On April 30, 2004, the U.S. Department of the Treasury and the Internal Revenue Service warned taxpayers of an e-mail-based scheme that attempts to trick taxpayers into revealing personal information such as social security numbers, driver’s license information and bank and credit card numbers.
In this ploy, unsuspecting consumers receive an e-mail, claiming they are under investigation for tax fraud and are subject to prosecution. The e-mail informs recipients they can “help” the investigation by providing “real” information and directs them to an official-looking Web site, where detailed personal information must be provided to dispute the charge.
The IRS does not use e-mail to contact taxpayers about issues related to their accounts.

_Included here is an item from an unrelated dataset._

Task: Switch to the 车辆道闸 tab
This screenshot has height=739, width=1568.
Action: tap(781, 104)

Official taxpayer contact usually includes a letter on IRS stationery in an IRS envelope. IRS letters also contain a contact phone number.

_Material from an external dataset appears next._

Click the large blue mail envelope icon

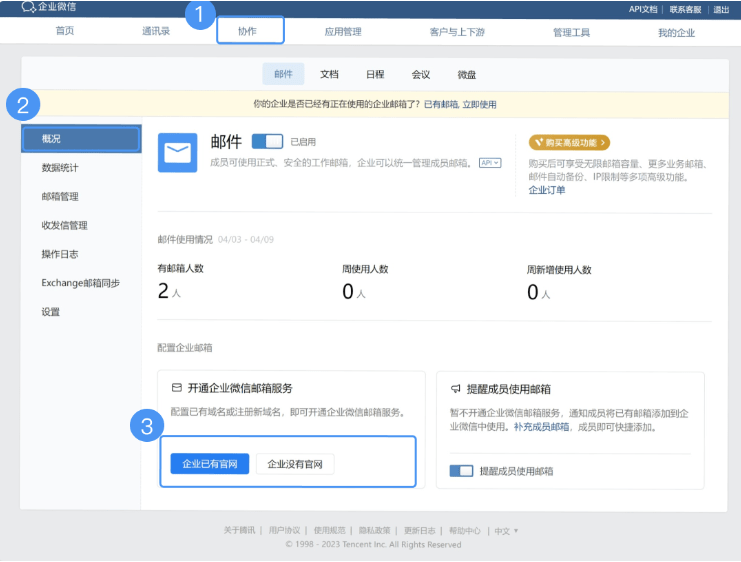(177, 152)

The emails' subject lines typically read "Official information" or "Urgent information to all credit card holders!" The message's text claims, "Due to recent changes in Rules and Regulations, it is required by Law for all Internet users to identify themselves in compliance with CFR (Code of Federal Regulations) to create a secure and safer Internet community." The email includes a link to a Web site that mimics regulations.gov and asks readers to provide their personal and financial information.
In fact, there is no law requiring all Internet users to register with the government. And regulations.gov does NOT collect financial information or charge consumers a fee for submitting comments.
Who is Being Targeted by Phishing Attacks?
In April, Citibank was barraged by an average of almost 16 phishing attacks per day. The 475 attacks targeted at Citibank, representing a 385% increase from March, exceeded the total attacks reported against all organizations for the prior month (402).
ebay and Paypal were the second and third most targeted companies respectively, with the volume of attacks against each of these organizations doubling from the prior month.
It is noteworthy that 15 of the top 20 targeted organizations are financial services organizations, with 3 ISPs and 2 'others' rounding out the mix.